Keep up the good work man, those other three are the best…me, I’m just a guy who likes sammiches and Holly had pity on me, so she talk to me from time to time. Davin saw what a poor helpless guy I was, so he decided to be my friend as well. Anna, well….she just knows I need help! So, she’s been very helpful…though she threatens me with stealing my mayo!
Normal Joe´s last blog post..Some Blogs Showing Love To IMwithJoe.com
October 3rd, 2008 at 9:47 pm
What you wrote of must be part of the growth stage newbies experience…I say that because I’m sitting here feelig exhausted…too many night’s working online until 2-3am. The great thing about what you said, Dustin, is that you took the time off to rest, but felt excited to get back to work today (online, not necessaily IRL!). I like what Joe said, also, having a goal to shoot for, but still knowing when to “take off” work.
If I can do “something” productive each day online, I feel encouraged. It might be a post to my blog, adding a link for advertising, participating in one of my forums (where my signatures will be shown), or even just studying my statistics for my sites. What I must, must, must do is to crack down on also including my reading daily, for once I finish Honest Riches, I have other things that I must really study.

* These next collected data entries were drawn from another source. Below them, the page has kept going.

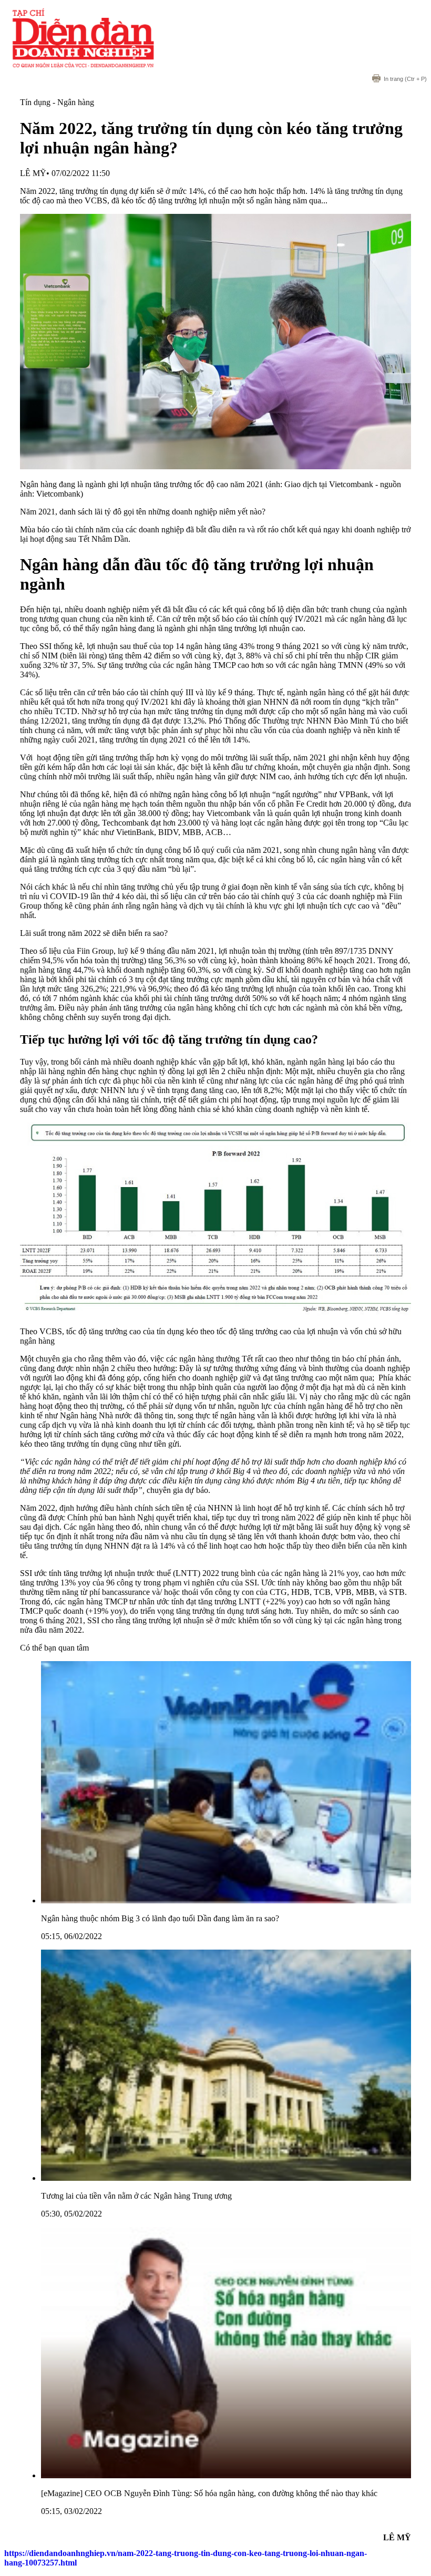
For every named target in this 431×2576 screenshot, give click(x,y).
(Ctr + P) (405, 79)
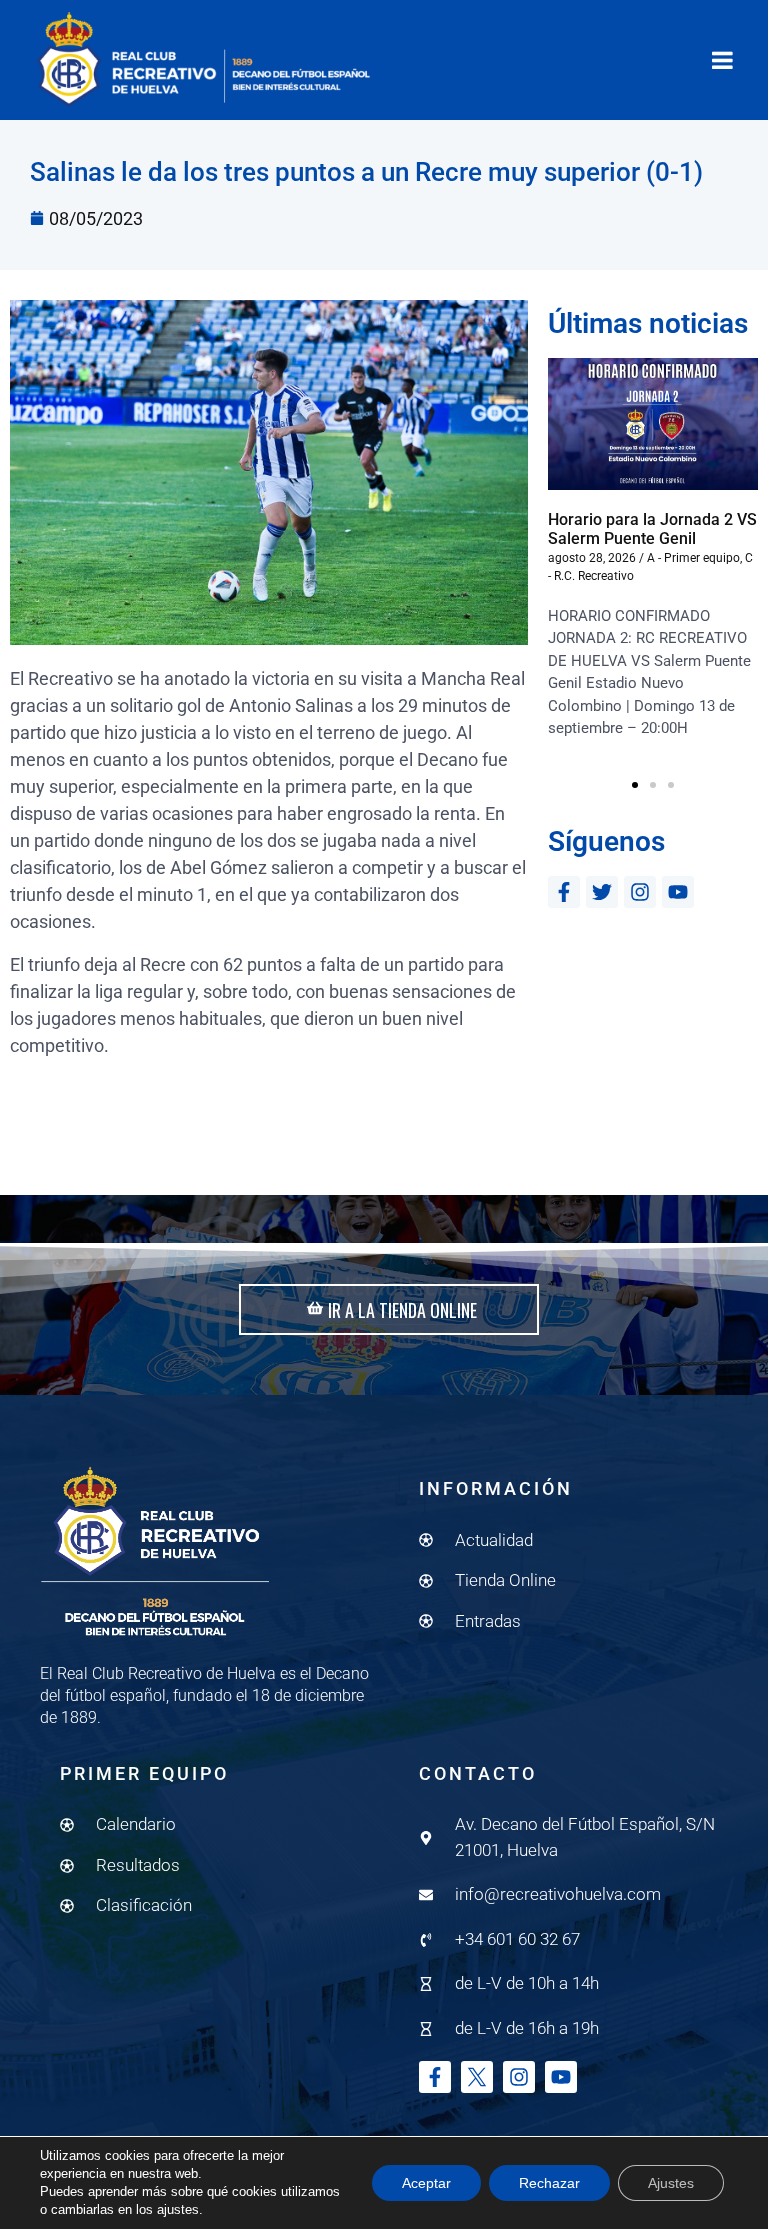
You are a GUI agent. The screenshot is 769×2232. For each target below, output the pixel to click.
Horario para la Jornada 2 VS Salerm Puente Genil (652, 529)
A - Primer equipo (693, 558)
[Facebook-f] (564, 892)
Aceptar (426, 2183)
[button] (635, 785)
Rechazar (549, 2183)
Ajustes (671, 2183)
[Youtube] (678, 892)
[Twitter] (602, 892)
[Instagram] (640, 892)
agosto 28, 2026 (592, 558)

As long as the excitement, committment to quality, and fun exist, taking time off when needed is a good thing! For out of doing that, you were to create this post!
Until next time…Annie
Annie T. Baxter´s last blog post..How Seeking Honesty Led Me To Honest Riches
October 4th, 2008 at 2:54 am
Yesterday I went out for a walk with my husband. That might not sound like a big deal but I have just been glued to the computer for weeks. We didn’t have anywhere to go – we just went to “look for shops,” found nothing interesting, and wandered back (this is a really boring and unattractive city).
It was great! I felt like I was on vacation! So I know how you feel. But don’t feel you HAVE to post every day. I’ve read that one or two posts a week is fine. I don’t even post that much on my IM blog because I can’t – I have other niches and upcoming projects and no matter how much I work, something seems to wind up getting neglected.
Anyway, if you have a headache and you need to lie down, then do! And if you don’t feel like working online one day, the world won’t fall in on its center. IM is supposed to be free and flexible, remember? You can get up at 3:30 am and work on it, or you can skip it for a day. You can take it with you to the beach or you can leave it at home. Just as long as you keep going you are generally fine.
Anna´s last blog post..Internet Marketers – Who SAYS its time for Bed?
October 4th, 2008 at 7:23 am
Joe – I liked what you said about shooting for 4 posts a week. An starting to take weekends off too! I don’t think I’m ready to take that much time off just yet…I need to gain a little momentum first. And don’t worry about Anna – I always got some mayo for you!
Annie – You’re probably right! Growth stages of a newbie! And I suppose you’re right about there being other productive things to do to! I can’t be so wrapped up in making a blog post that I don’t do the OTHER things I need to do (like finish Holly’s book!!!)
Anna – Sometimes a walk with your spouse is just what’s needed! I love going for walks with my wife when I can. And I think my obsession with posting every day came from the fact that this is the only thing I am doing so far in the IM world and a part of me was afraid that if I didn’t do it EVERY DAY that I’d stop. I don’t see that happening. I have a different kind of motivation than I’ve had in the past. Besides that, I’ve found some really good friends to help keep me motivated!
I didn’t post last night either. I got home and sat down to do it and my wife snagged me and said “I need help painting” and so I was helping her paint for a while. But you know what…”IM is supposed to be free and flexible” I’m not on a deadline with this…not yet anyway. I haven’t set my goals yet and so I just need to take it all in stride and prepare to meet my goals when I write them down!